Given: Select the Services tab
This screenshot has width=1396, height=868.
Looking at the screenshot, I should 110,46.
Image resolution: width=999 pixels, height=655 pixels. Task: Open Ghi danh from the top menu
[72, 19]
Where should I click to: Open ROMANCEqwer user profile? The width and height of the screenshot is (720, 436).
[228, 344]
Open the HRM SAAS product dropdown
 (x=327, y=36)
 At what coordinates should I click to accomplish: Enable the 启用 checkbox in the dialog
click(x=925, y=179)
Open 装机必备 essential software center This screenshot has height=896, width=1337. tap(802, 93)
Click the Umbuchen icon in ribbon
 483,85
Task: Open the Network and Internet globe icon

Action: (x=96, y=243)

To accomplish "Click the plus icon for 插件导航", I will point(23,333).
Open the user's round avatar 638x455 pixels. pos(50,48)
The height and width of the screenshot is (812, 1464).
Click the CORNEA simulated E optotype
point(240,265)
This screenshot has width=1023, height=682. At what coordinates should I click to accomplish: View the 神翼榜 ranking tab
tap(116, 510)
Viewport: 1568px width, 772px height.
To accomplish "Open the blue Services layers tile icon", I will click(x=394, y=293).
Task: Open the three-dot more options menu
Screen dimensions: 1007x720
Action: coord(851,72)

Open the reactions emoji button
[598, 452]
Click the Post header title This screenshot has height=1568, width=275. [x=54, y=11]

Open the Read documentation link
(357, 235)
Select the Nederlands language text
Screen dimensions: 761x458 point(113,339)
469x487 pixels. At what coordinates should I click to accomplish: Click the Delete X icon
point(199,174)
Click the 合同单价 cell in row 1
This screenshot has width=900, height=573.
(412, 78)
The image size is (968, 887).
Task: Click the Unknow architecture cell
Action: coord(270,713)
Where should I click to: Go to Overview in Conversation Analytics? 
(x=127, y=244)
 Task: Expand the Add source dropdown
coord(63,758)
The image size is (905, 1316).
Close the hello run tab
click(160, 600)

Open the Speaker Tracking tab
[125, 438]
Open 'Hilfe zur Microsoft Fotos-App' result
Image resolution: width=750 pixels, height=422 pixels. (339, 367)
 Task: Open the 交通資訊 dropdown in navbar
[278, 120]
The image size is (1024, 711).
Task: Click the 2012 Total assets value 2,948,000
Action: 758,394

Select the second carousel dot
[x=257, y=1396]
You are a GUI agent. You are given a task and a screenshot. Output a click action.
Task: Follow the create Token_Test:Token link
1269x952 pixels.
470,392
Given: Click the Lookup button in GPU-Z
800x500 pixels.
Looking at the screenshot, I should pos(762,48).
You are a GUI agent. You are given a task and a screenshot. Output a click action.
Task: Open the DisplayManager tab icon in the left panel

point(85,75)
= = = = =
Throughout the records above, find the lines in which the word "Services" appears and return them.

Given: Select the Services tab
To accomplish "Open the blue Services layers tile icon", I will click(x=394, y=293).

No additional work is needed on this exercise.